9. You’ll be judged on your looks, often more than on your actual musicianship.
Ever notice that most of our superstar female musicians are under 25, and fit traditional beauty standards? Unfortunately, women in pretty much all walks of life are subject to being judged on their looks, and there is no industry where this is more true than the entertainment biz. Not only will your success depend upon your looks, but also on how willing you’ll be to alter your looks, in order to appeal to a certain audience. How much skin are you willing to show? What kind of clothes are you willing to wear? Would you consider plastic surgery? While a lot of this might seem like an issue that only affects people signed to major labels, it exists on the local music scene too. Many female musicians feel pressured to compromise their own comfort levels in order to look a certain way, or at the very least stop being true to themselves, in hopes of getting ahead.
10. You’ll be given a lot of advice, usually unwanted, from people who think they know better.
A lot of people, usually older male musicians, are going to constantly be giving you advice whether you asked for it or not.

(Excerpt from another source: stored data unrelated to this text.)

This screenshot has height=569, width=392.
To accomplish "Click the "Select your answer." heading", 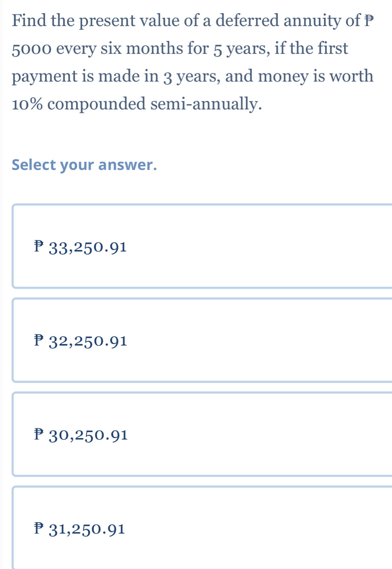I will (x=84, y=165).
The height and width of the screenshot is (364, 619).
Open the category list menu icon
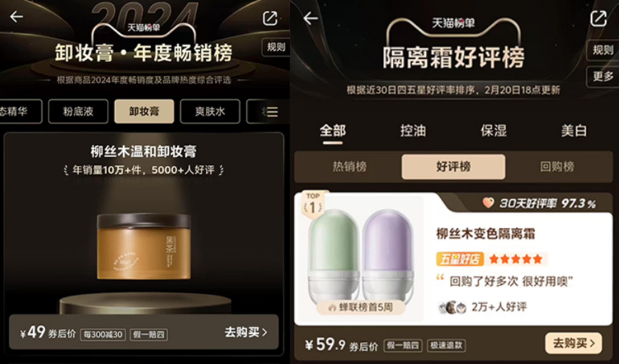272,112
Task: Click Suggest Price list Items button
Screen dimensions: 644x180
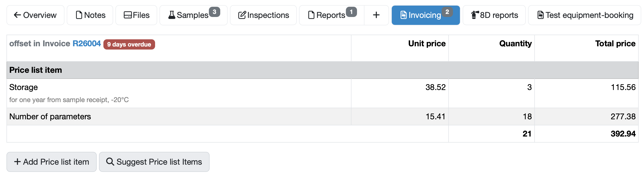Action: click(154, 162)
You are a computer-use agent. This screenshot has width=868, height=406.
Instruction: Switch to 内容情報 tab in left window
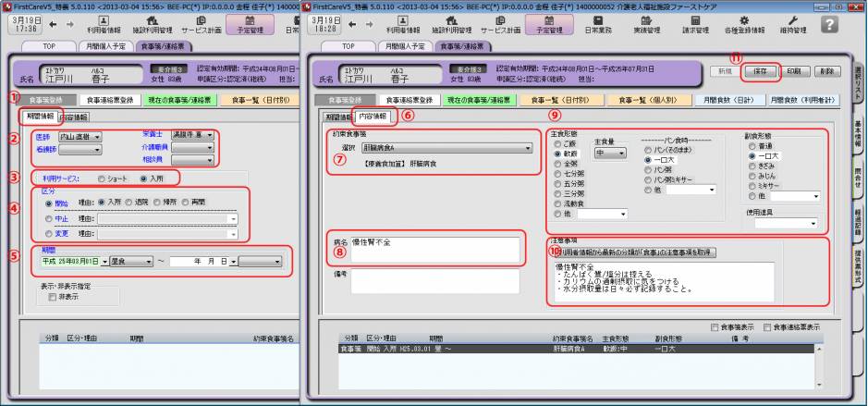[74, 117]
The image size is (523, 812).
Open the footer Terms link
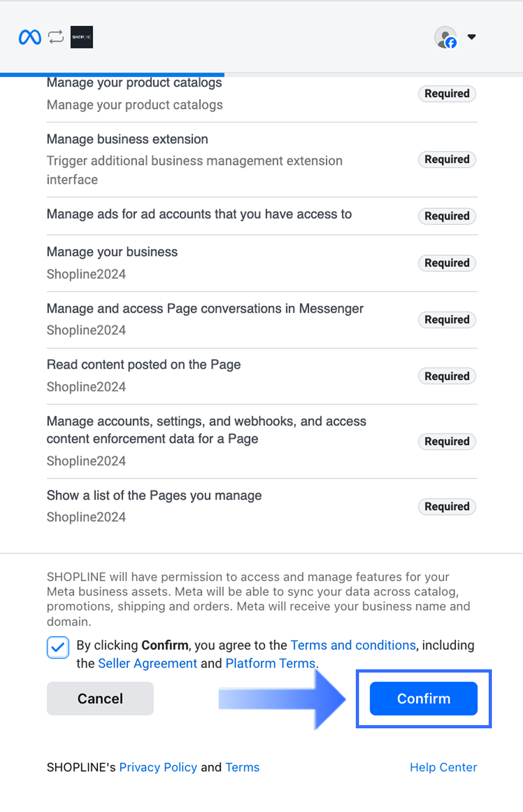click(242, 767)
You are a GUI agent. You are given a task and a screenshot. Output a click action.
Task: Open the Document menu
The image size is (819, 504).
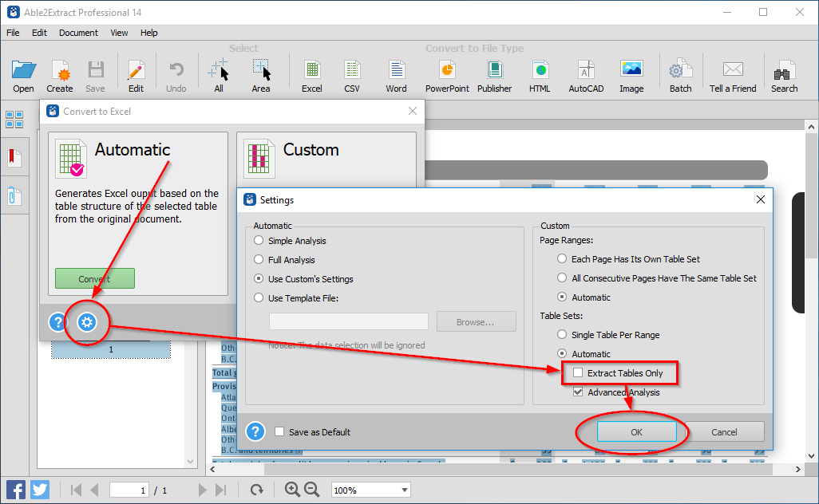[77, 33]
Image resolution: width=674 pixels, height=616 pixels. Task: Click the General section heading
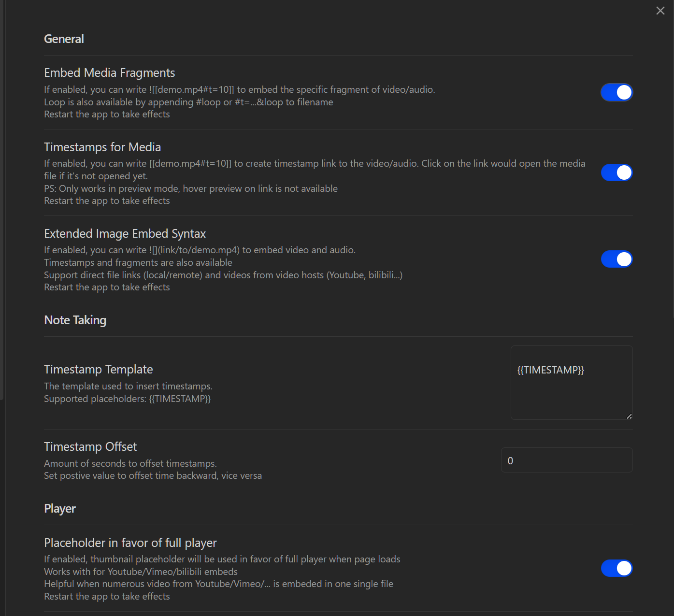pyautogui.click(x=64, y=39)
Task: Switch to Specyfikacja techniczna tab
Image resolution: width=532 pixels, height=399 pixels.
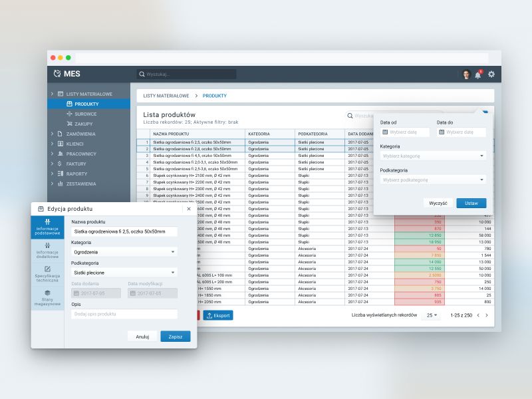Action: [x=47, y=273]
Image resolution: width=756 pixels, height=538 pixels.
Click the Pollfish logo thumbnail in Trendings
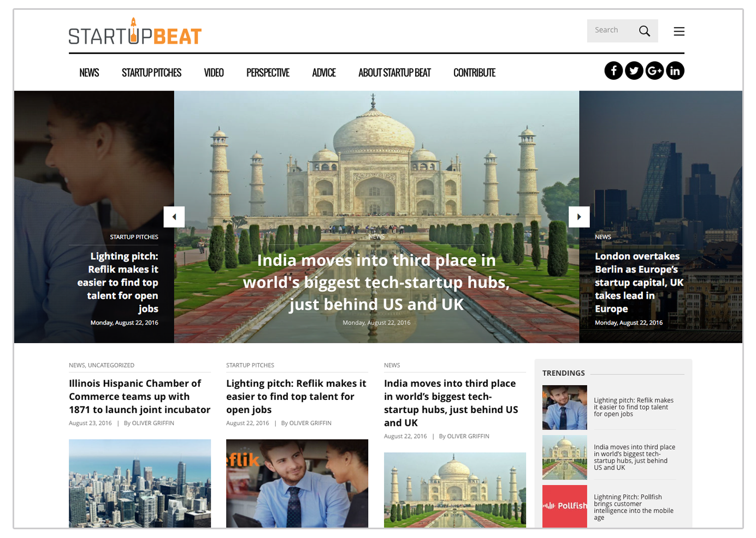564,506
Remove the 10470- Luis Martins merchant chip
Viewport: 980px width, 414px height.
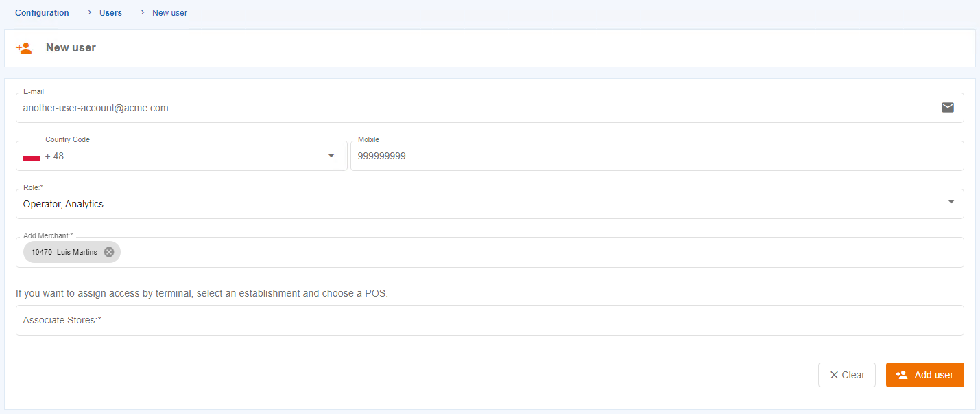[x=108, y=251]
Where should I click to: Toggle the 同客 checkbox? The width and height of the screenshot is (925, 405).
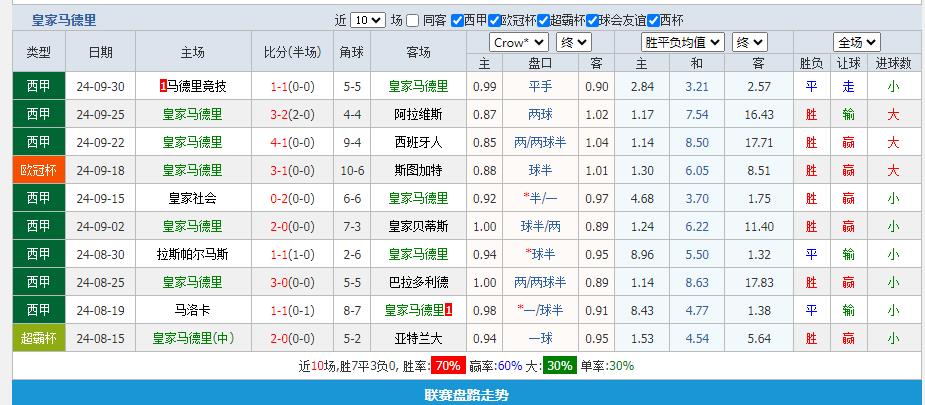click(414, 20)
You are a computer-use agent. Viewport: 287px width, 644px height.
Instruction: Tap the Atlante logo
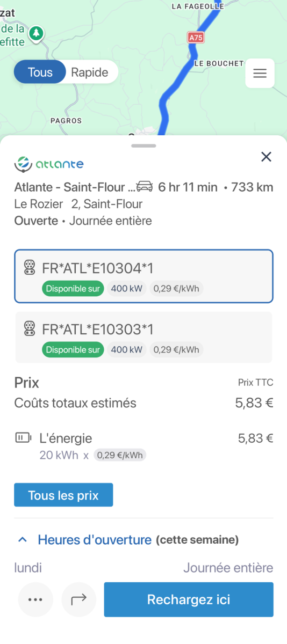pos(49,164)
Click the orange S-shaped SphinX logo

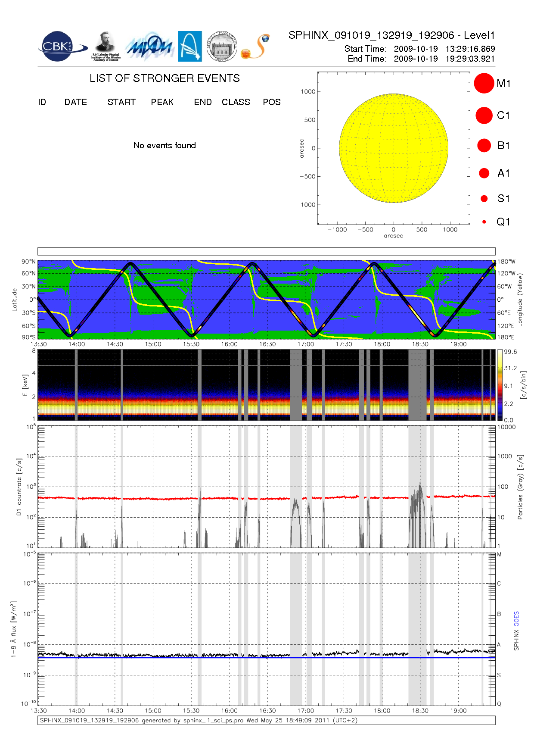pos(256,47)
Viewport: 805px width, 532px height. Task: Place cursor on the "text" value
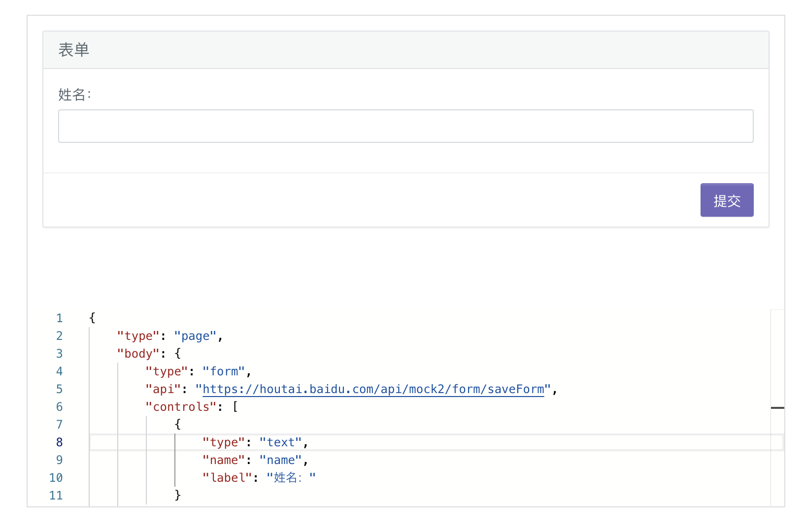point(280,442)
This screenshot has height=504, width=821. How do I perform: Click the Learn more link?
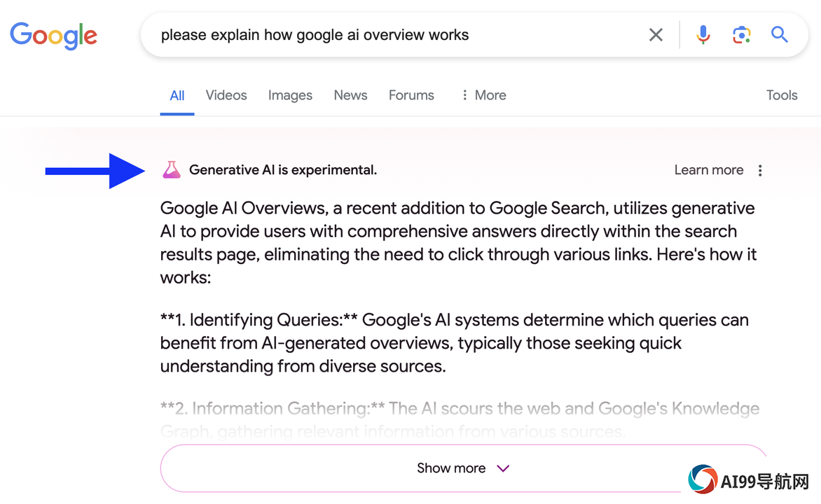click(708, 170)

You should sing higher because girls sing high (what, Annie Lenox? Forget about her!), you shouldn’t sit behind the piano because it hides you, maybe if you dyed your hair people would take you more seriously, you should play more Joni Mitchell covers because isn’t that what girl singer-songwriters do? (By the way, that’s all actual advice I’ve been given). Sometimes it’s because they’re a bit egotistical, and sometimes it might be coming from a genuine place of wanting to be helpful. Either way, it usually comes off like they’re trying to tell you what to do because they’re a man, they’ve been in the business longer, and they know better than you. Because there’s no way you could figure things out for yourself. You’re just a girl.
11. But not everyone is out to get you.
OK, this one isn't really a challenge so much as trying to end on a positive note. This article has definitely pointed out the worst of the worst, and by no means applies to everyone. When I was a teenager, I used to think that if I ever got to be in a band, it would be because they wanted the token girl, or the “eye-candy,” and nothing more. What I’ve found is that there are a lot of really amazing, supportive musicians, male and female, who not only think you’re a good musician, but actually want to play with you because of it. There are a lot of producers, managers, and venue owners who want to work with you, not because you’re a girl but because you’re good at what you do. So while the battle for equality is not over, it’s certainly not lost either.